## SHORT PROBLEM
Repeat the lines of the material word for word, starting at the line that contains "Click the second BREAKING NEWS ticker label" and ending at the end of the material, with the pictures left out of your answer.

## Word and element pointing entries
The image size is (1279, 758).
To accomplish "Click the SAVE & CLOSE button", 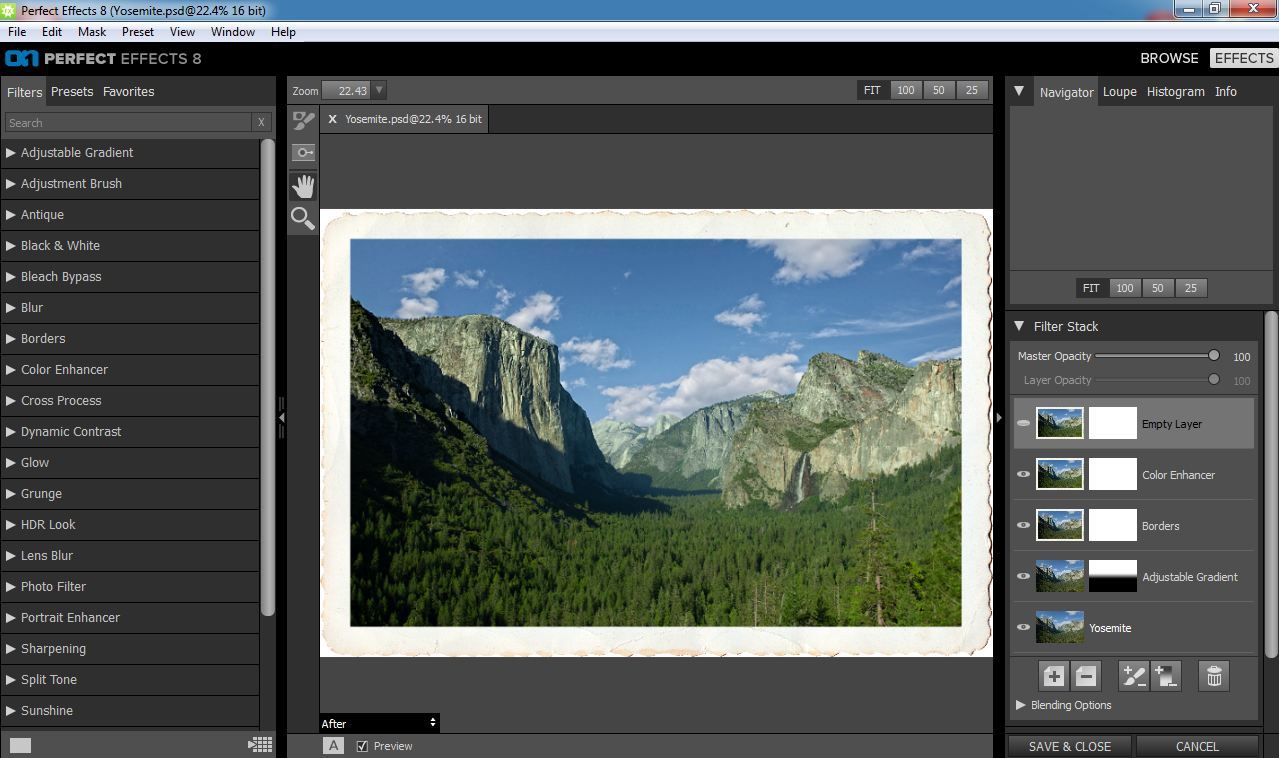I will click(1069, 746).
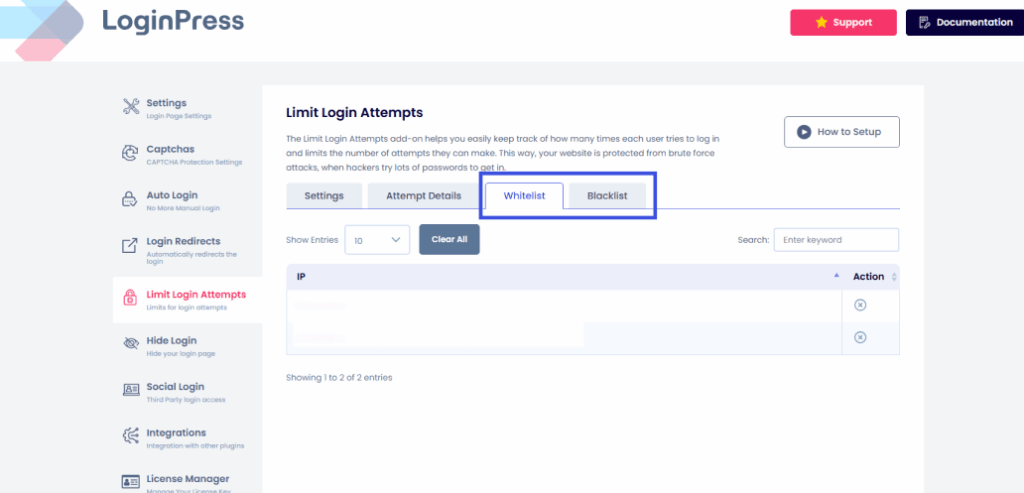Screen dimensions: 1024x493
Task: Select the Settings tab under Limit Login Attempts
Action: (x=324, y=196)
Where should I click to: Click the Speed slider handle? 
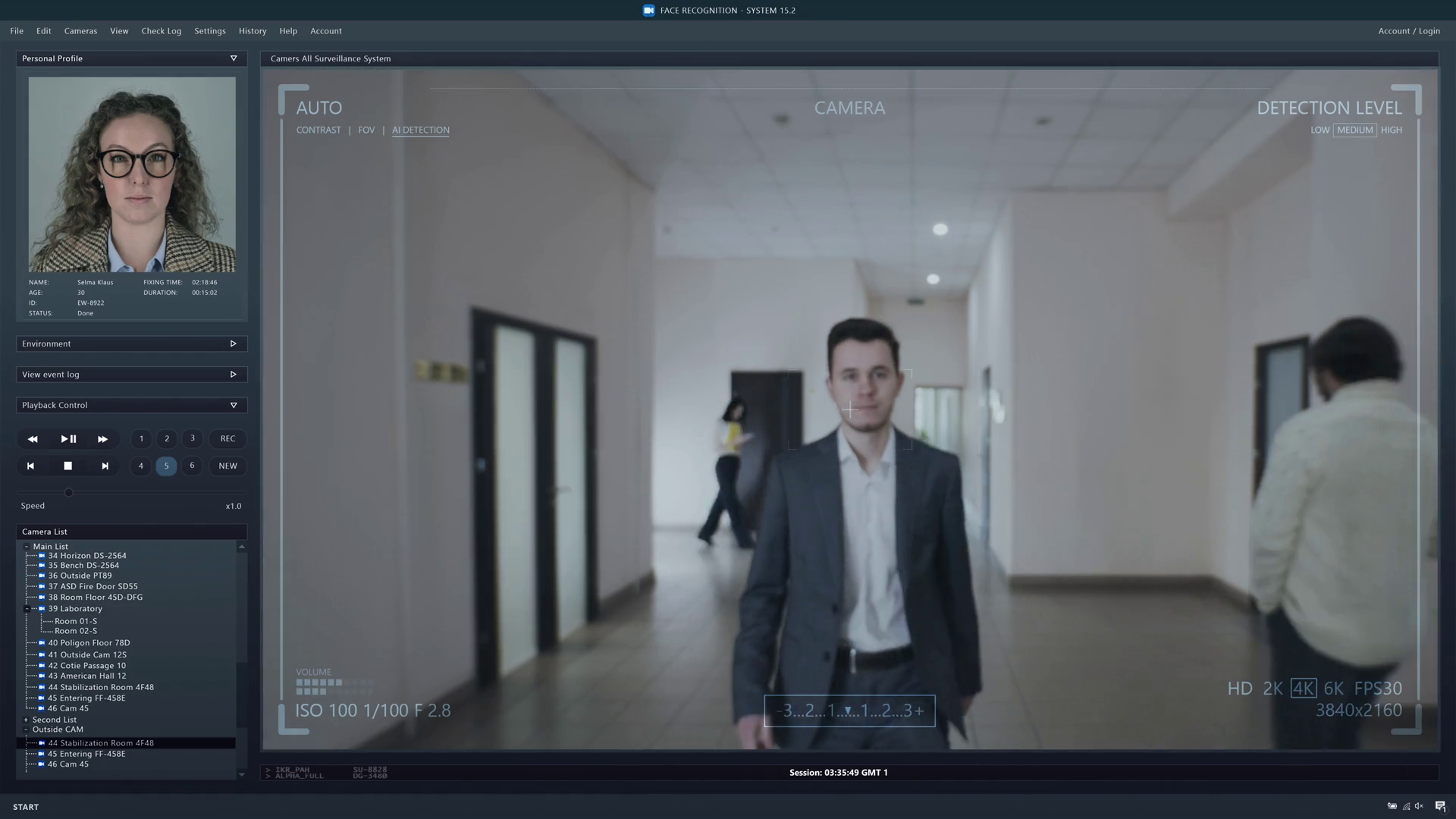point(68,493)
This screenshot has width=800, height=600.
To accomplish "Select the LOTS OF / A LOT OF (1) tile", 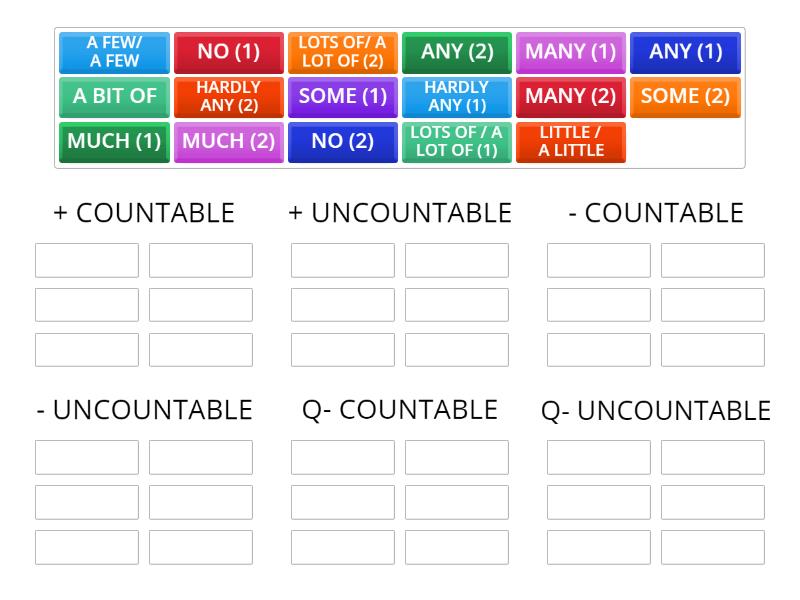I will 457,142.
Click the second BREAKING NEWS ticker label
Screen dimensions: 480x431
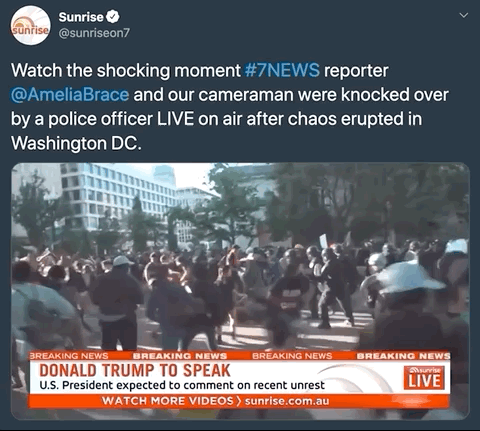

## OUTPUT BELOW
Click the second BREAKING NEWS ticker label
Screen dimensions: 480x431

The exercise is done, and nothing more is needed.